The key thing to do is to look at ways you can make your team’s work experience more interactive and engaging. This could be a virtual or in-person breakfast Q&A with an executive, or it could be a brainstorming session with colleagues around the world, or it could even be competitions for new new ideas across the the organisation.

5. Offer flexible work options

Flexible working is now well and truly on the agenda. Improving the work-life balance for your employees and recognising different styles of working will put your company a cut above the rest.

Did you know remote workers are 50% less likely to quit?

Feeling empowered can be a huge incentive for employees to stay with an organisation and deliver their best work. Ensure that your employees get this sense of empowerment by leading from the top to make sure your organisation has the right digital agenda.

6. Conduct “stay” interviews as well as “exit” ones

The exit interview helps you understand why an employee’s leaving, and saves being surprised when reading those reviews on Glassdoor.com. Why not try informal “stay” interviews, as the Wall Street Journal suggests?

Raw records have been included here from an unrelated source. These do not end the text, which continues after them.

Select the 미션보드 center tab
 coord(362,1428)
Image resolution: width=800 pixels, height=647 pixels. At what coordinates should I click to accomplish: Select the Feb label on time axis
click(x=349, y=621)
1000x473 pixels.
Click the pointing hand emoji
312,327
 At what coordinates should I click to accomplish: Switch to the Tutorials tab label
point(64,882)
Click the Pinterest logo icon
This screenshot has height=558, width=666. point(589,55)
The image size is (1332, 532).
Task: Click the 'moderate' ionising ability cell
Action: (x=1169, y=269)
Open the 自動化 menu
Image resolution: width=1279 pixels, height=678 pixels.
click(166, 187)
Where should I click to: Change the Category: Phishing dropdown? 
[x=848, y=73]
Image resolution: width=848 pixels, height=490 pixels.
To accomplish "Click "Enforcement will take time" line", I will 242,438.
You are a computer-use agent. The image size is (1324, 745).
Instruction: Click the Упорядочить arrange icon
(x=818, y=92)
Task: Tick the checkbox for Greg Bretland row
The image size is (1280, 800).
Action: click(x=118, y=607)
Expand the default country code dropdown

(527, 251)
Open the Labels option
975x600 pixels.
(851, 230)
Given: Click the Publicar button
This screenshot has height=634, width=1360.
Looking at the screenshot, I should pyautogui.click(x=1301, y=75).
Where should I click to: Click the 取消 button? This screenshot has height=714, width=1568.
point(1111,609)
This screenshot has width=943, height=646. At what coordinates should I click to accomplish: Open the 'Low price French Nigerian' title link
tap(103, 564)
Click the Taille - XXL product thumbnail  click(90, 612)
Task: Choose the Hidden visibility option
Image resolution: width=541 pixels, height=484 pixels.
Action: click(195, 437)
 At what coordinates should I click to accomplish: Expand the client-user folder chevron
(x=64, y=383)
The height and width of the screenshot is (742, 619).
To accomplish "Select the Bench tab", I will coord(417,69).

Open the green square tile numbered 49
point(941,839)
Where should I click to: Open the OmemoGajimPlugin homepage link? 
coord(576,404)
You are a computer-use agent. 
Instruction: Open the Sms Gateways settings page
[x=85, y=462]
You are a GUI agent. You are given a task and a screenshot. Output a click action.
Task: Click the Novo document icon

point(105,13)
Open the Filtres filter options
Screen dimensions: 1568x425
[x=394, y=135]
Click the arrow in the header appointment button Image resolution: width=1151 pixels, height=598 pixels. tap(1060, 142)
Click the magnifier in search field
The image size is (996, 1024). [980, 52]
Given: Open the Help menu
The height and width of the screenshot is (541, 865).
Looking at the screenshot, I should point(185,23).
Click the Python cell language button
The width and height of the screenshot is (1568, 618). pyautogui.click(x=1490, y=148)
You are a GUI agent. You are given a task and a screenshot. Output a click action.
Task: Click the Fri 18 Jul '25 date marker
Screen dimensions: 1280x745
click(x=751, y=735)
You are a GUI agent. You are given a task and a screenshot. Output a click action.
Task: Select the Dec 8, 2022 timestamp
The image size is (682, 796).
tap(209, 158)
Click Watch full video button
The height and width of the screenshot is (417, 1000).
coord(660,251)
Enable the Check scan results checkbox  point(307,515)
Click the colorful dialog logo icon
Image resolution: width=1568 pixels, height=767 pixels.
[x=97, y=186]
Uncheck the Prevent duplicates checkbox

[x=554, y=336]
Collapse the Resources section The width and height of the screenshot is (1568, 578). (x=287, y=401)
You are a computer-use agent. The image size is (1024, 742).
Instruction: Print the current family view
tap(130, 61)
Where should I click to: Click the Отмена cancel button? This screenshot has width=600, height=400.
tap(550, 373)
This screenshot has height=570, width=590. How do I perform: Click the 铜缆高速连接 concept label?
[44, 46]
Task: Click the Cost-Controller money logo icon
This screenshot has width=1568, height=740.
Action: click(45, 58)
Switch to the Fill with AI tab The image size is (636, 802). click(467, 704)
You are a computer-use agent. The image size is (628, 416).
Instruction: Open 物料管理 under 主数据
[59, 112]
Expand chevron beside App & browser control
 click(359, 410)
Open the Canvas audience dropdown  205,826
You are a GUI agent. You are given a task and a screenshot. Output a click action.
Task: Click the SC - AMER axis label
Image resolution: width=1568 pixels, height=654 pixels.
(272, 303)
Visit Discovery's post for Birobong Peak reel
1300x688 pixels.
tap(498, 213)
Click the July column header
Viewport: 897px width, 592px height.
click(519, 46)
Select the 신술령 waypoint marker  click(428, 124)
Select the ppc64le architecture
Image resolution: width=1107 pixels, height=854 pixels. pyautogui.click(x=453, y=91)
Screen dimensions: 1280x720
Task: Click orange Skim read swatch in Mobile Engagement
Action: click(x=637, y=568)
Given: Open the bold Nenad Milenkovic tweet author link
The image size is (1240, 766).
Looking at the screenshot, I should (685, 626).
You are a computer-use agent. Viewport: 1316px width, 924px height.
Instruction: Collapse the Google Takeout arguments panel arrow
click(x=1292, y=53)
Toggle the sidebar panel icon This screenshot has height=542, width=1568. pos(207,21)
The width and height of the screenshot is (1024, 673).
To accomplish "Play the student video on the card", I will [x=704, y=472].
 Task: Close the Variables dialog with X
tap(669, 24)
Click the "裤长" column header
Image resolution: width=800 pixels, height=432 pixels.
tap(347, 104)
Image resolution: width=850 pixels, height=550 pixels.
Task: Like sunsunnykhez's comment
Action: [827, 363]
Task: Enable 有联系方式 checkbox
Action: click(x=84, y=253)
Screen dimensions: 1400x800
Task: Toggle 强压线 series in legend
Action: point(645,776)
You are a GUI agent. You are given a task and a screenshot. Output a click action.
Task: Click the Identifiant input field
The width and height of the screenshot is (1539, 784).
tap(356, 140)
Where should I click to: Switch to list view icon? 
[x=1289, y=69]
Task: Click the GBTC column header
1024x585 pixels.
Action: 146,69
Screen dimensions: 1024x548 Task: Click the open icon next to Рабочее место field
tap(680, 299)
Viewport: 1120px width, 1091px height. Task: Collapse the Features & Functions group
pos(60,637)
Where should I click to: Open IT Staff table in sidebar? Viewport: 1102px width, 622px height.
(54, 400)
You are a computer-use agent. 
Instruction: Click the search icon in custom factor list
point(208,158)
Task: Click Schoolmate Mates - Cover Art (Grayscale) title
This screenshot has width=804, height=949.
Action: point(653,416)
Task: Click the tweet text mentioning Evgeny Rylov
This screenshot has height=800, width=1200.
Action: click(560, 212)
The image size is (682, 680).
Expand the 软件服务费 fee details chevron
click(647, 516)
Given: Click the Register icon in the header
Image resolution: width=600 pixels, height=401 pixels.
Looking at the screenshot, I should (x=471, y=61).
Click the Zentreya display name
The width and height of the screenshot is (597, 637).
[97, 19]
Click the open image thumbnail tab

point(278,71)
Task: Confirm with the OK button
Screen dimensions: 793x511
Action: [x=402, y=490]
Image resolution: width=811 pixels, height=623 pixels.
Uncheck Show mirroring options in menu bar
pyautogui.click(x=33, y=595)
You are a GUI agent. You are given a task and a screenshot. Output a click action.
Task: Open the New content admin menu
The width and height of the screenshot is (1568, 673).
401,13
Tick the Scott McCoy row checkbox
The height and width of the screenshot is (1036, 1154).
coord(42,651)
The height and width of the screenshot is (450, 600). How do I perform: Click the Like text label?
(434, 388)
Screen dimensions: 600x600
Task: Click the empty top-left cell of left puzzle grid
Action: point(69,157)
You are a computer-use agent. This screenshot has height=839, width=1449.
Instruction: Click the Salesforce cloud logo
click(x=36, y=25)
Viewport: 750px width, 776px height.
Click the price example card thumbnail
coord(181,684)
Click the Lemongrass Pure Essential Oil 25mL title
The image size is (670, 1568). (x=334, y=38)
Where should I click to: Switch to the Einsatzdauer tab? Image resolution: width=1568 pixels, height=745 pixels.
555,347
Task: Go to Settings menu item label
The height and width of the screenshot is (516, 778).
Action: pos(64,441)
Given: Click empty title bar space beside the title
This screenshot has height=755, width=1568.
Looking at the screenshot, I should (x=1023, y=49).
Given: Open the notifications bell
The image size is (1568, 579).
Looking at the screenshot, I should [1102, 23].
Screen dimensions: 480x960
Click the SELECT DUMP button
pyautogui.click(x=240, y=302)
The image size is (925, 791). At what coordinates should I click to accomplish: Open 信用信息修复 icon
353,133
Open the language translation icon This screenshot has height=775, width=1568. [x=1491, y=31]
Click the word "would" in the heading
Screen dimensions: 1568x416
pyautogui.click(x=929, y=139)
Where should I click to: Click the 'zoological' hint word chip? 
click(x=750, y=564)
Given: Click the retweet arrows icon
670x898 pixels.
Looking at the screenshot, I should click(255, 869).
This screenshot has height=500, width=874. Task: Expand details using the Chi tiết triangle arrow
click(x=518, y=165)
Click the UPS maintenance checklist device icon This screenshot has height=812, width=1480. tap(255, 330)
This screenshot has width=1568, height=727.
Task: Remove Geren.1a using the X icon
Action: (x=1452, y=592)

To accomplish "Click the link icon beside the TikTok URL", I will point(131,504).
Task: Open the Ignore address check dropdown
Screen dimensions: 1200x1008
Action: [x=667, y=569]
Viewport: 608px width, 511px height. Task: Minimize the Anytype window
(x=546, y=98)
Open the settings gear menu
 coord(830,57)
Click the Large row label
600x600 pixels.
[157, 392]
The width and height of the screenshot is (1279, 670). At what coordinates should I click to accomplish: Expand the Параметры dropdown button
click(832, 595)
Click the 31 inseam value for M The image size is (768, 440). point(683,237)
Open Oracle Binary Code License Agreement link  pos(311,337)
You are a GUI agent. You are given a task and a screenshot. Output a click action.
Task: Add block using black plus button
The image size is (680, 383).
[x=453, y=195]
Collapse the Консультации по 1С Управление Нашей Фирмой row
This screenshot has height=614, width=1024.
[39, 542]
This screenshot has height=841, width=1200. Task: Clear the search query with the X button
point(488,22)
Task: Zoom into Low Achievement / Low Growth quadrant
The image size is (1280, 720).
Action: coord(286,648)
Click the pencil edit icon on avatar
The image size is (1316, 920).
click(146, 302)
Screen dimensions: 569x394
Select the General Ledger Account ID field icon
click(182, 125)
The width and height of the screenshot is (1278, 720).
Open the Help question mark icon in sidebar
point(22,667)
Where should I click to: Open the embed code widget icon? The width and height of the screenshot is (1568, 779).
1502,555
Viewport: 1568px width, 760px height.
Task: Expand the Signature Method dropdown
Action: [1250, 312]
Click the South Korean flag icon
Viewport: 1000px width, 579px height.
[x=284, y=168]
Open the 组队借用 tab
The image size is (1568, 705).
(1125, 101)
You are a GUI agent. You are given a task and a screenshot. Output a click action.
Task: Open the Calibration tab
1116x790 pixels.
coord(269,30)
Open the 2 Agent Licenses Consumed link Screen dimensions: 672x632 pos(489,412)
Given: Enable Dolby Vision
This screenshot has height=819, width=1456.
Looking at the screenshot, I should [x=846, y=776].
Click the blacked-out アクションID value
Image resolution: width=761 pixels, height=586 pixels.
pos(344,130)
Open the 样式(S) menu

In the service sector, churn hovers above 30%

Research shows that the growing frustration from employees and managers with the year-end performance process is leading many organisations to focus on creating a continuous feedback culture to take the emphasis off the year-end appraisal.

However, keeping the dialogue going throughout the year can create an open and high performing culture. In addition make sure that employees feel that the digital door is always open and schedule in periodic reviews. These measures can flag up problems early and catch those issues that inflate into turnover before they affect people negatively. There’s another upside: people who feel listened to, tend to stick around so make it clear to every employee that there are channels to share their concerns, risk-free.

7. Talk about money… last

Some people are surprised to hear salary is way down the list of why people leave. Having competitive salaries is critical – but only as part of the wider agenda.

Replacing a mid-level employee costs 150% of their annual salary.

Keep tabs on what companies are paying for your people’s talents, and always be ready to have the conversation about pay. But stay relaxed about it, and remember it’s very rare for people to leave a job they enjoy just because of money.

8. And remember retention starts on acquisition!good-communication

The big one, of course, is that retaining starts before the employee’s first day. Contracts,employee manuals, training and induction… if they work well, your worker feels empowered from Day One.

Companies with fully engaged employees win 147% higher earnings per share than their competitors.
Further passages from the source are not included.